If we are to believe that sadism and masochism are abnormal, where does it come from? How does it begin? Modern Western psychology contains the underpinnings of Freud’s work, specifically in the arena of sexuality and sexual development. Freud, of course, attributed sexual development to a child’s relationship with their immediate family, putting the strongest significance on the child’s parents. Taking our own parents’ relationships with each other into consideration, it is very easy to see that we, for the most part, model our ideals for romantic relationships after the relationship we witnessed our parents’ partaking in. A person who perceives their parents cohabiting peacefully and happily without strife may not deal well with conflict in a relationship, having never seen it, therefore they have no model as to how to deal with it. Conversely, a person who grew up with two continually embattled parents may have a natural inclination to seek out relationships that are woven with frequent confrontations. What type of parent-parent relationship seeds the garden of sexual maturity with sadist or masochist tendencies?

Culturally, each gender has a different set of standards respectfully. Whatever seeds may be sown in a child’s developmental garden must be fertilized by the ideals gleaned from that child’s culture. Let us imagine a young boy. His father is a hard working man who never fails at paying the bills or putting the food on the table. His mother, who is very caring for himself and any other siblings, but is unreasonably harsh on the boy’s father, for rather petty things. Perhaps the father may have forgotten to buy milk at the grocery store, or stains a couch, whatever the case may be, and the boy perceives the mother is unduly aggressive in reprimanding her husband. Each parent has a set of perspectives from the boy’s view. The father is dutifully doing his job as provider (hunter-gatherer), but his mother is doing a good job as mother, but as a wife she is doing a job that is far under par. This lays the ground work for the development of a sadist or a masochist tendency, or perhaps both. As the boy starts to mature into romantic development, he may perceive that he should be treated poorly by women, as his father was (masochism), or he may develop a bitterness towards his mother that would eventually grow to envelope her entire gender (sadism).
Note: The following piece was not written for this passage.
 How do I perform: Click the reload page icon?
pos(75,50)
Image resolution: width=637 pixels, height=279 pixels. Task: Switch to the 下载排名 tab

Now let us envision a girl, who has two married parents. At some time in her childhood, she discovers that one of her parents is cheating on the other. In this example, the drive towards sadism or masochism may be more specifically pronounced emotionally than physically. She may become either promiscuous sexually or unable to attach emotionally. If it was her mother that cheated, then perhaps she believes that that is how women are supposed to behave in relationships. If it was her father that cheated, perhaps she believes that that is how women are to be treated and she does not value herself. Promiscuity or the inability to attach emotionally, in and of themselves, are not sadist or masochist, but when used as mediums to transmit pain and aggression to or from a person, we have the sadist or the masochist. In both examples, the desire to give or receive pain is not inherently physical. The drive for pain is seated emotionally and to the unobservant a sadist will be so only if he or she inflicts physical pain and attaches it to sexual enjoyment, or a masochist a person who receives physical pain and attaches it to sexual enjoyment. The attribution to physical pain and arousal or gratification are hallmarks of the sadist and the masochist, but as the drive is seated in the emotions of that person, the pain is only a conduit for feeding that desire. A person who routinely puts themselves into situations where emotional damage will be dealt to them is as much a masochist as a person who likes to have their hair yanked during sexual encounters. A person who is unduly harsh and aggressive to their friends or coworkers or family is just as much of a sadist as the person who enjoys pulling the first example’s hair. These are my thoughts for tonight.